2016-03-09 14:15, Bruce Richardson:
> On Wed, Mar 09, 2016 at 12:26:58PM +0100, Thomas Monjalon wrote:
> > I've changed the title for this discussion.
> > 
> > 2016-03-09 11:01, Bruce Richardson:
> > [snip comments about minor issue in release notes]
> > 
> > > Your question, though, does bring up the issue of scope and reviews 
> > > again. I, as
> > > committer, spend a lot of time tweaking commit messages, sanity checking
> > > patches for compilation errors under various settings, and running 
> > > checkpatch
> > > etc. before applying them. However, IMHO it is up to the maintainers of 
> > > the
> > > various subsystems to enforce proper documentation in the patches 
> > > submitted.
> > > The maintainers are the primary gatekeepers here, and I, for one, don't 
> > > want to
> > > end up having to review all patches in detail before I apply them - 
> > > otherwise
> > > we'll be limited to a very small number of driver patches per release :)
> > 
> > Yes that's a problem.
> > 
> > > In this case, if the submitter of the patch and the maintainer of the 
> > > driver in
> > > question are happy with the documentation, then who am I to go querying 
> > > that. :-)
> > > 
> > > Having committers do full review on apply will only have two possible 
> > > effects:
> > > 1. make the maintainers less conscientious about their job, since they 
> > > know the
> > >   committers will catch any real bugs or issues on apply
> > 
> > Yes we need maintainers to be conscientious on every parts of the patches.
> 
> Definite +1
> 
> > One problem about the release notes and doc, is that not a lot of 
> > maintainers
> > have the "english skills".
> > Note that it would be easier if we would allow to write in Irish, Chinese or
> > French languages ;)
> > Unfortunately we took the constraints of writing in C and English.
> > 
> 
> Yes, language is a good point, and I'm ok with helping to clean up grammar 
> and 
> minor language issues e.g. the one word correction I suggested at the start of
> this discussion. For the scope of the text, and whether it contains enough
> information, I would tend to push that responsibility back on the maintainer
> though.
> 
> 
> > > 2. cause a lot of problems for submitters as they see a lot of issues 
> > > being
> > >   flagged at the last minute by committers, when they thought their patch 
> > > was
> > >   safely acked and ready for commit for some time.
> > > 
> > > We certainly see lots of the second issue occurring right now, I believe 
> > > - [I'm
> > > obvously not going to comment on the former :-)]
> > > 
> > > I'd be very much in favour of having a rule that once a patch is acked by 
> > > a
> > > maintainer, then it must be applied. We may suffer a bit from slightly 
> > > lower
> > > quality patches getting applied, but the speed of applying patches should
> > > increase, and the patch contents can always be fixed by subsequent 
> > > patches later.
> > > [Unlike commit message which can't be fixed later without rewriting git 
> > > history]
> > > In this case, I feel that phrase "the perfect is the enemy of the good" 
> > > applies.
> > > https://en.wikipedia.org/wiki/Perfect_is_the_enemy_of_good
> > 
> > Yes but I don't think saying we are OK to decrease the quality is a good 
> > message.
> > The reality is that people never rework what was been committed.
> 
> Yes, point taken.
> 
> > That's why we must be very careful on API and documentation.

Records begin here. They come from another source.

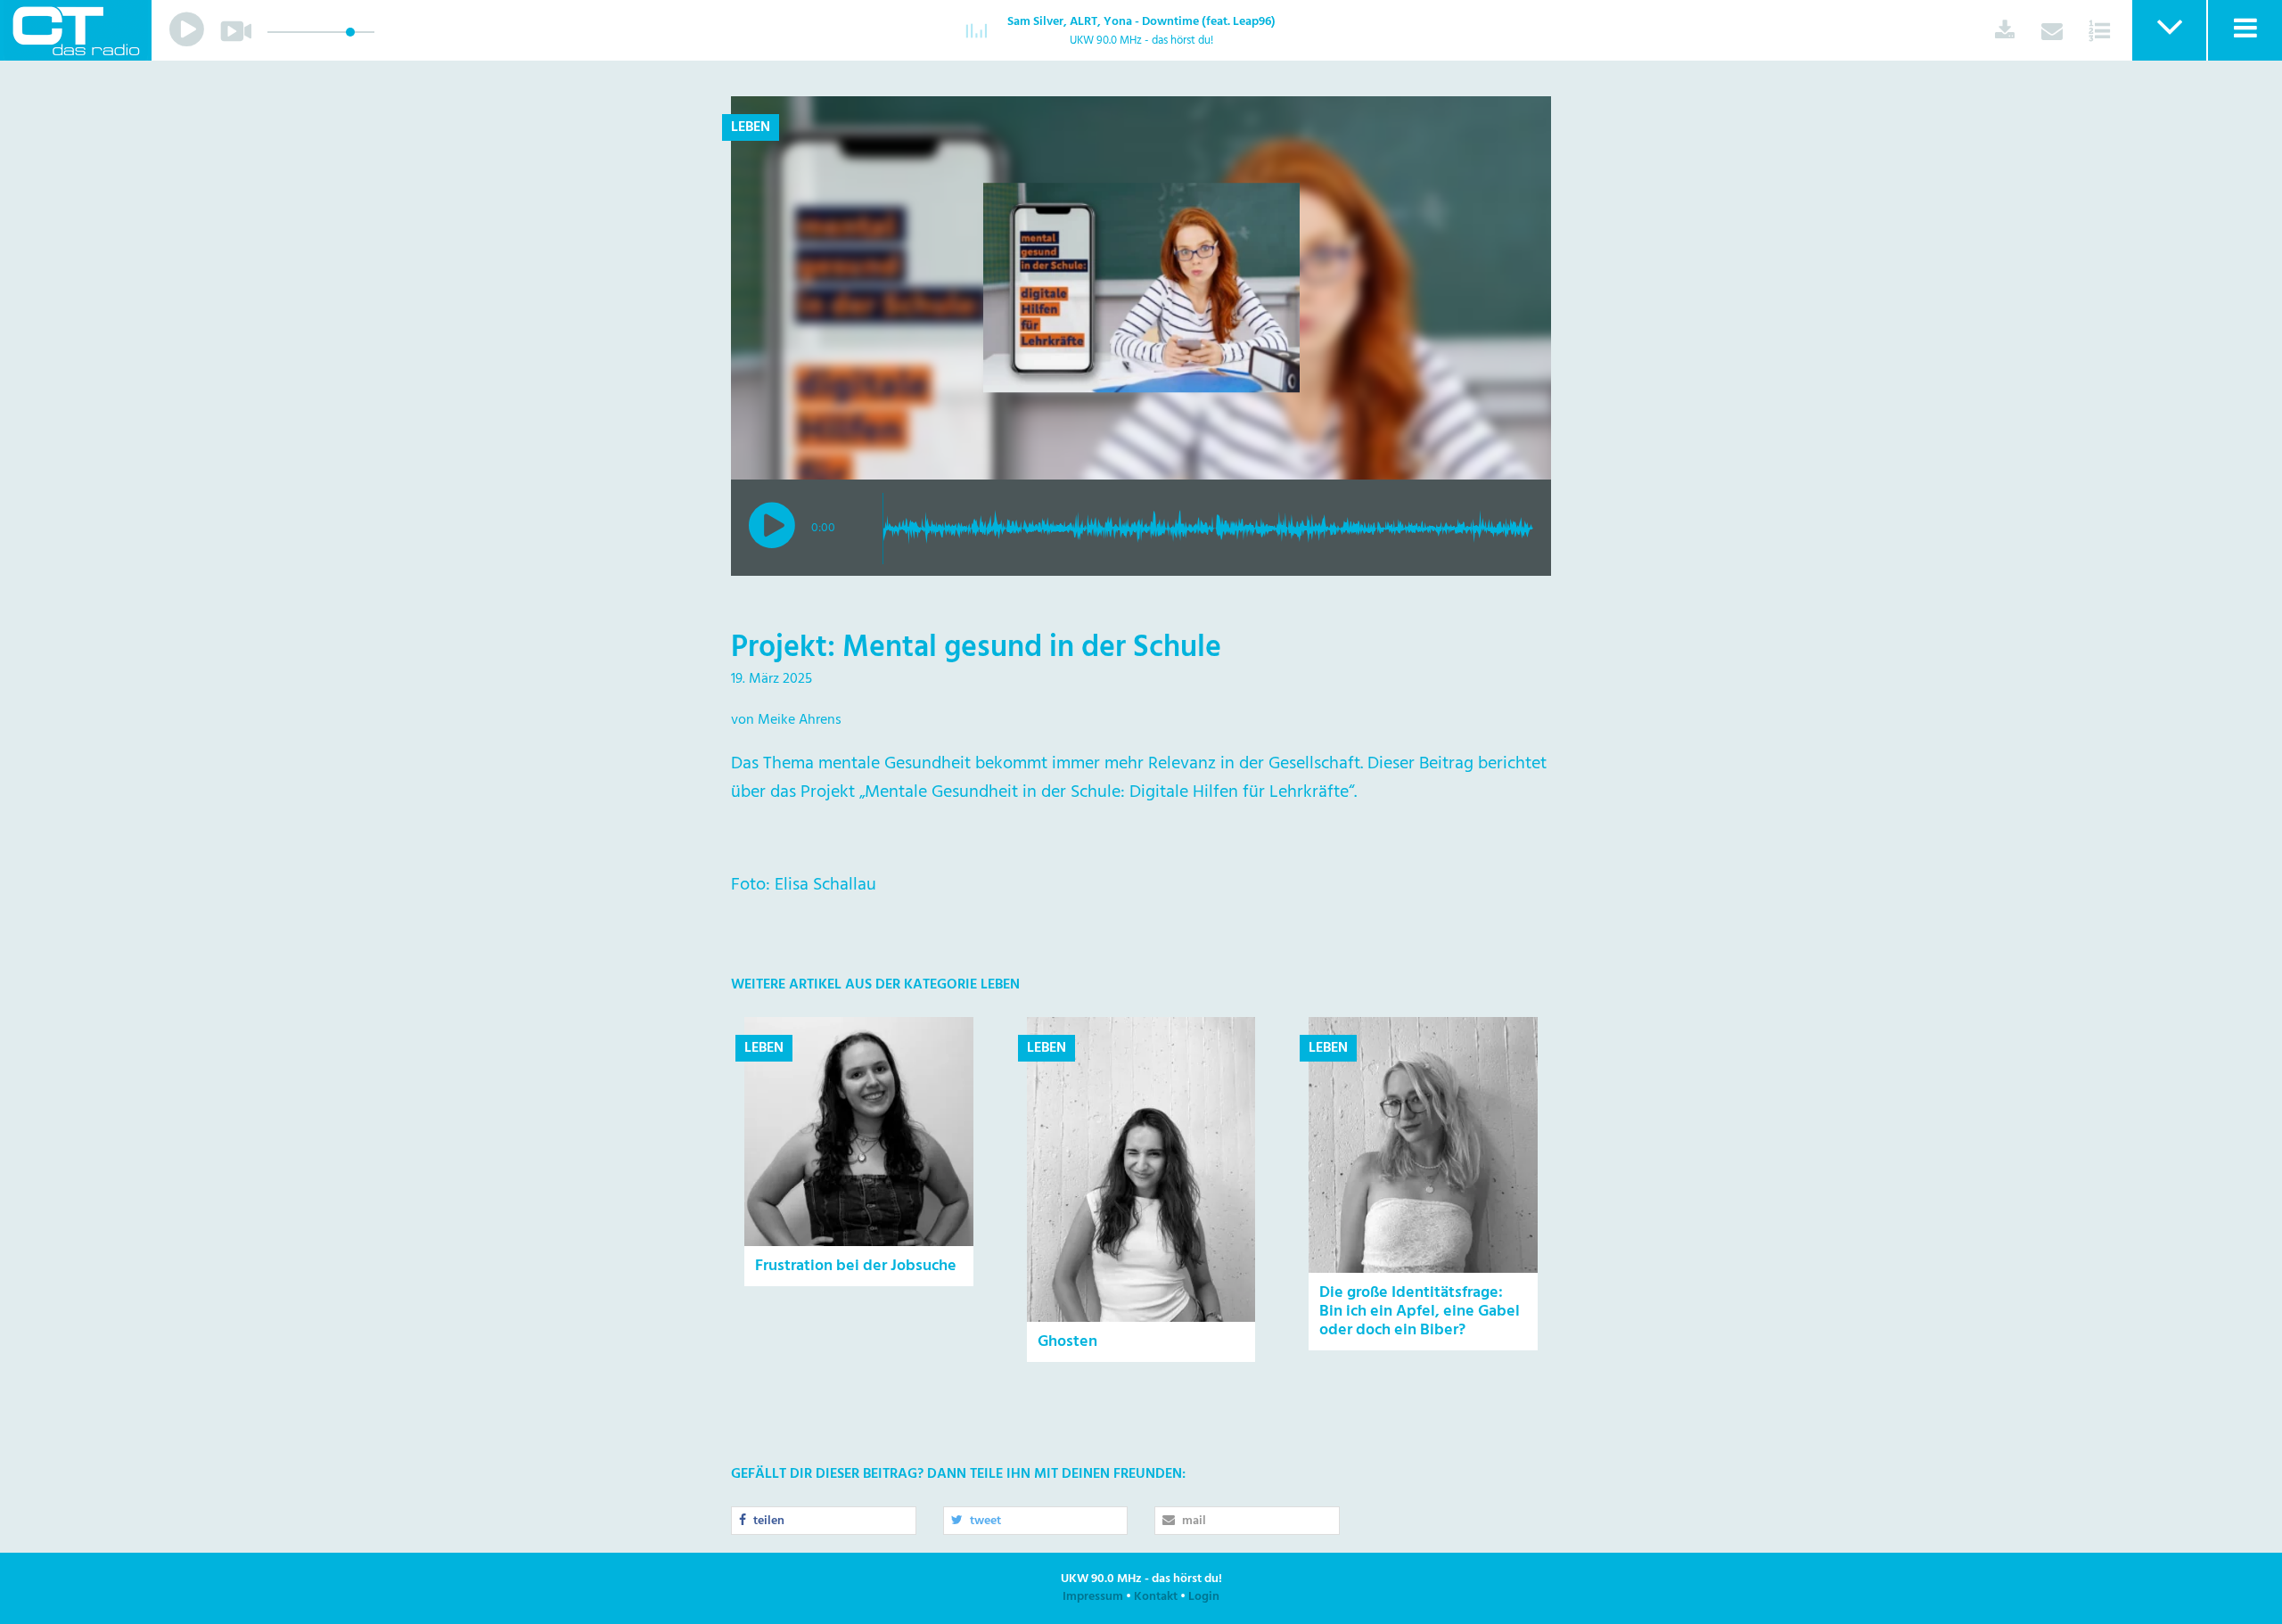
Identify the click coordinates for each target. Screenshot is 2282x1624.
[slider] (350, 32)
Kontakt (1156, 1597)
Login (1203, 1597)
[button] (2168, 30)
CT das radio (76, 30)
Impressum (1093, 1597)
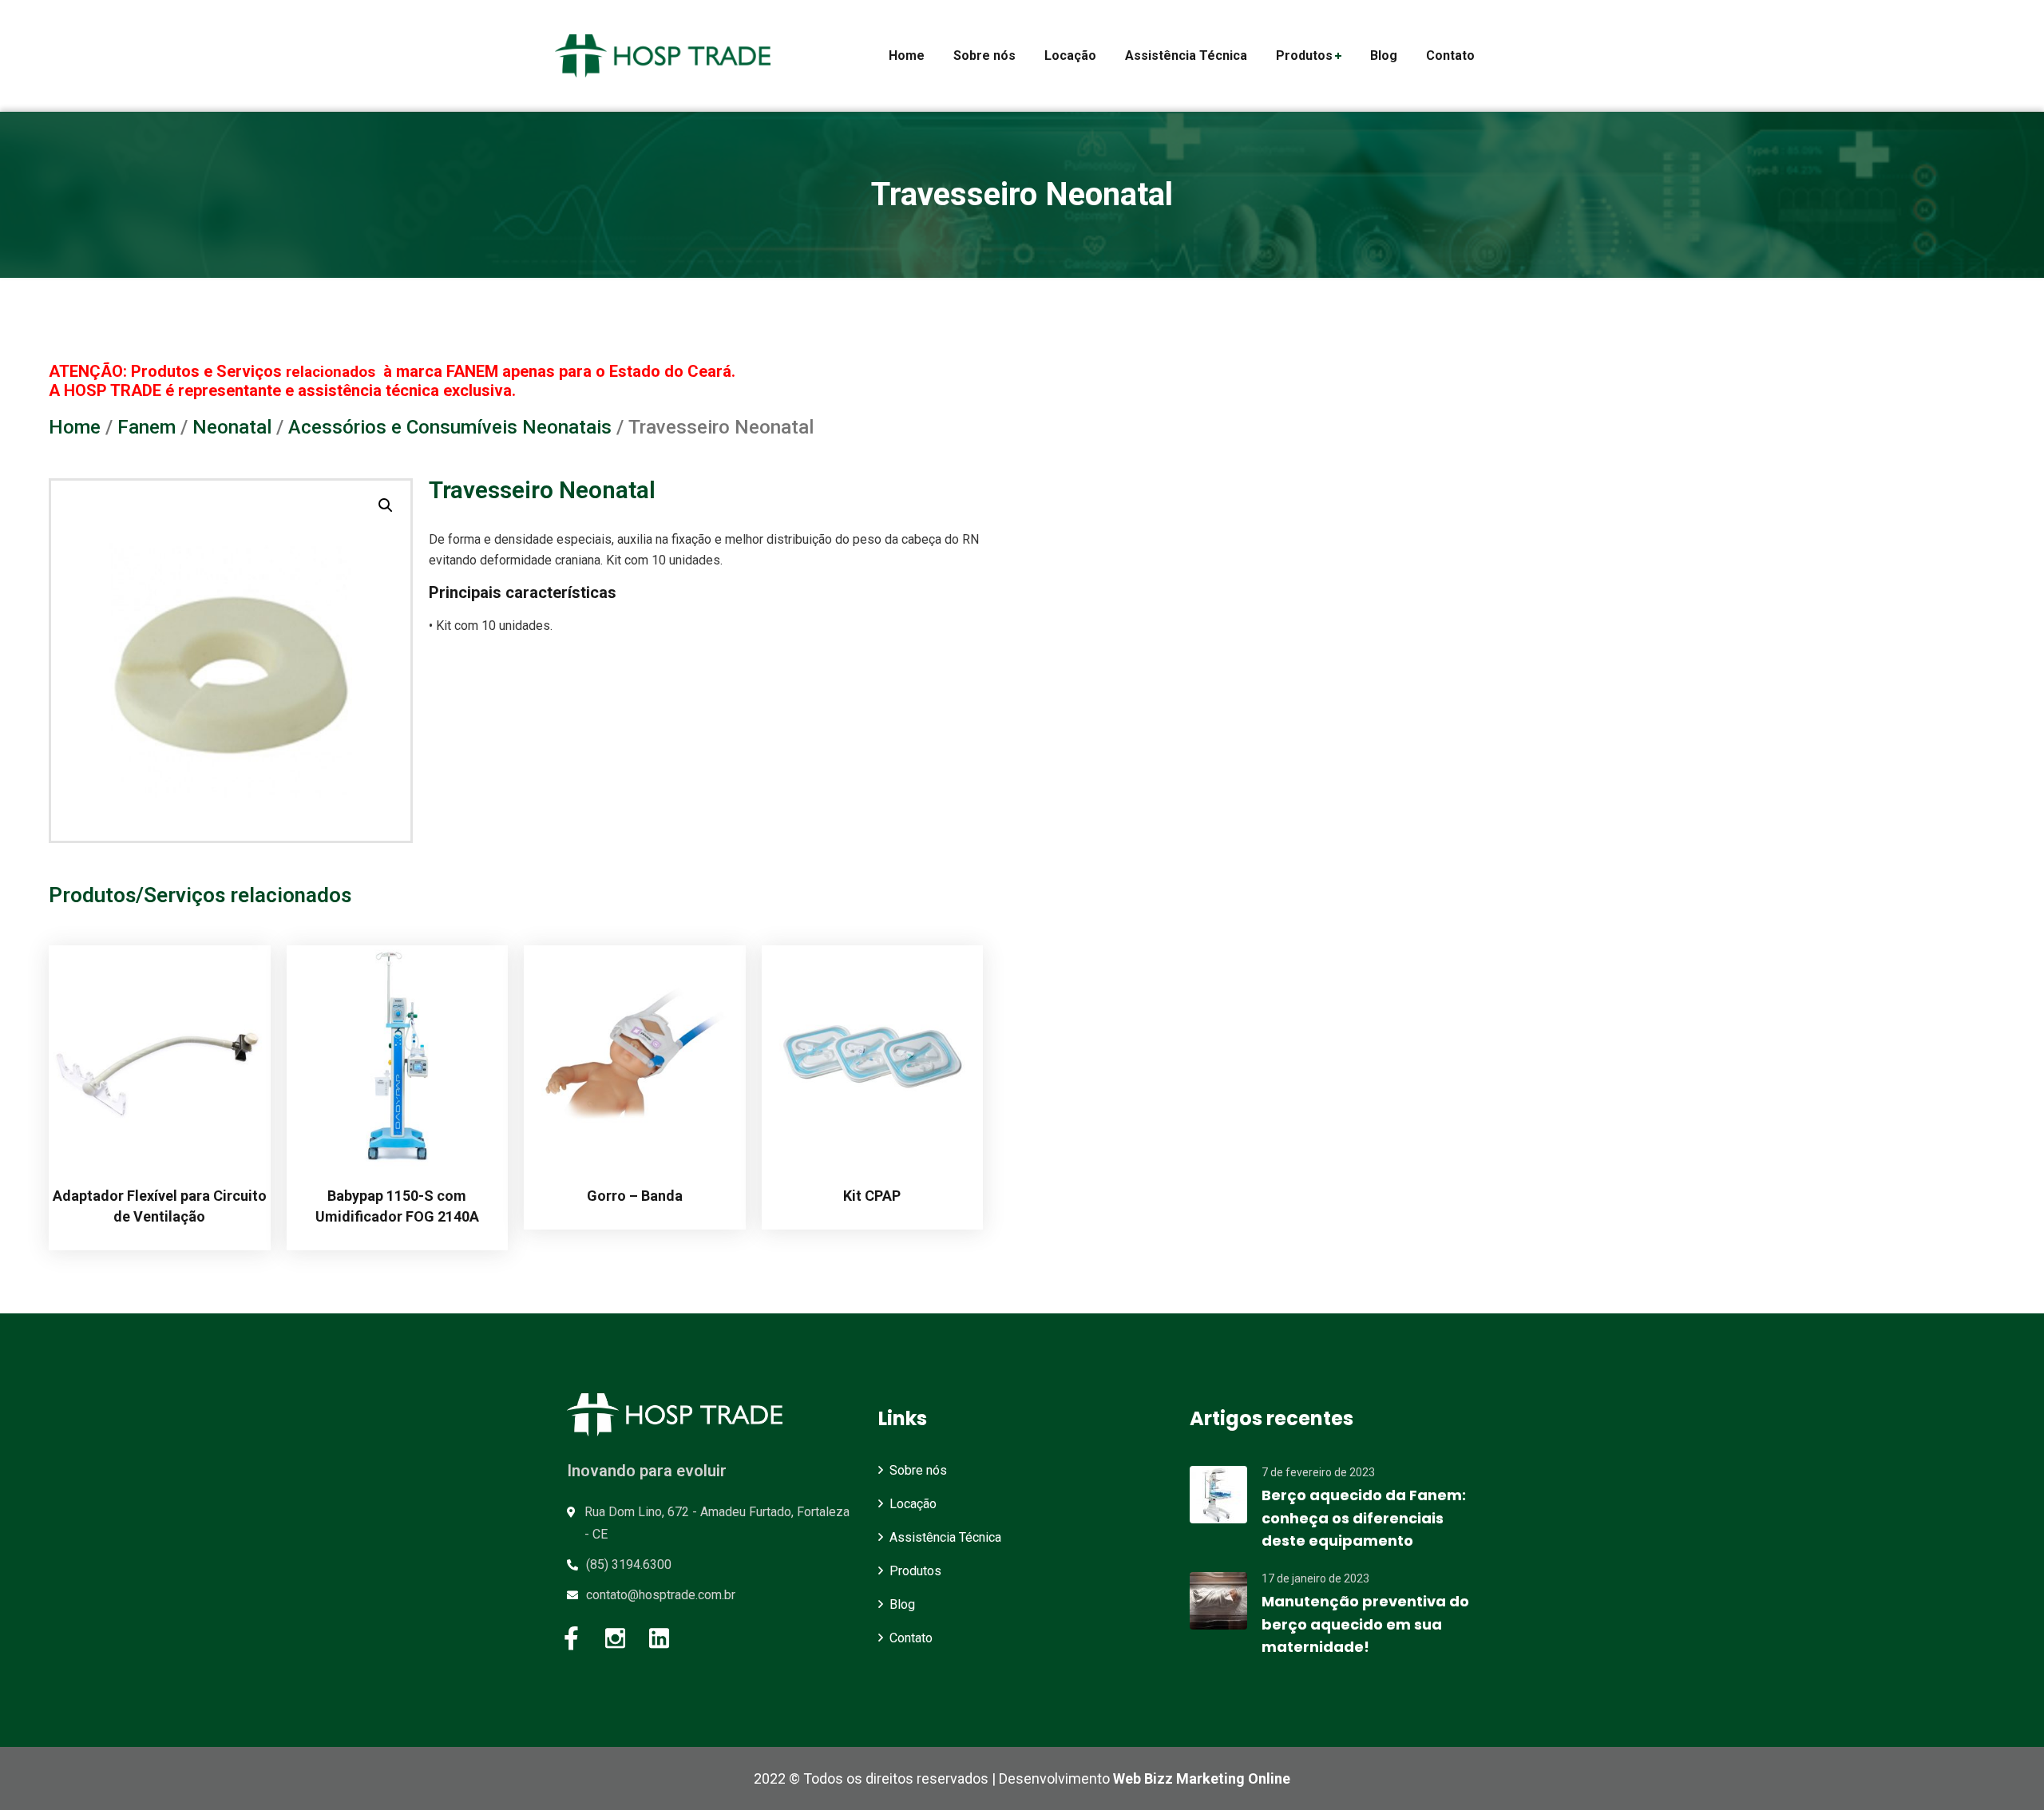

> > About the release notes, decreasing its quality mean we don't care wether 
> > it is
> > read and understood. So maybe we can shrink it to less details and have 
> > only a
> > title with a git/author reference.
> 
> I don't think I agree with that. I think the doc should be readable 
> independently
> of having the git repo.
> 
> > 
> > > Just my 2c on this. I'm sure you have a different view, Thomas, so it's 
> > > probably
> > > a discussion worth having.
> > 
> > Thanks for bringing the discussion.
> 
> Indeed. So I would summarise this as:
> * an ask to the maintainers to pay increased attention to documentation side 
> of
> patches when reviewing and acking.
> * on my end, I will do some doc reviews as part of applying commits, but on a
> best-effort basis. The primary responsibility is with the maintainers to 
> ensure
> documentation quantity before patch application stage.
> 
> Does that seem reasonable?

Yes and I'd like to hear some maintainers to comment or commit this summary.